When someone that you have known a bit, resonated with, and loved dies there is an opportunity, no, an imperative to carry on the goodness you have seen in this person. When my dear Grandmother died, it showed up in my awareness as a natural way I could move through a feeling of loss to a feeling of doing and empowerment. I knew I had to make the space to allow Nana’s goodness to shine through me in whatever way it could. It was her excellent listening, undivided attention, complete acceptance, and enthusiasm for whatever was coming next that I recognized as a divine gift of helpful goodness existing in this world. So I have endeavored to take on those enthusiastic listening skills and offer them to the people in my life.
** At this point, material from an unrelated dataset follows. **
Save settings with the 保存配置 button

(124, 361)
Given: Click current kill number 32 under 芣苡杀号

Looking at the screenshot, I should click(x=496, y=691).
There can also be disappointment and anger showing up around somebody’s death. Like we might want to pick apart something about something they had done in their life, or we might not approve of how they ended it, if it is perceived as careless or intentional. But, I think that we need to discern this aspect of death, and to consciously put it in the right place. Because what is really important, as seen through my eyes right now, is taking steps to ensure that the goodness in this person does not die.
People bring gifts to the world. I’m seeing this more clearly today than ever before. And the circumstances that allow for the correct birth of these divinely good gifts are (or can be) extraordinarily difficult. Life is not easy. So as we can acknowledge this inherent difficulty in the process of life, might we also acknowledge the necessity of forgiveness in favor of offering our thoughts and actions towards preserving and energizing the goodness in the world? Because it is here, and requires our acknowledgement and energy in order to flourish.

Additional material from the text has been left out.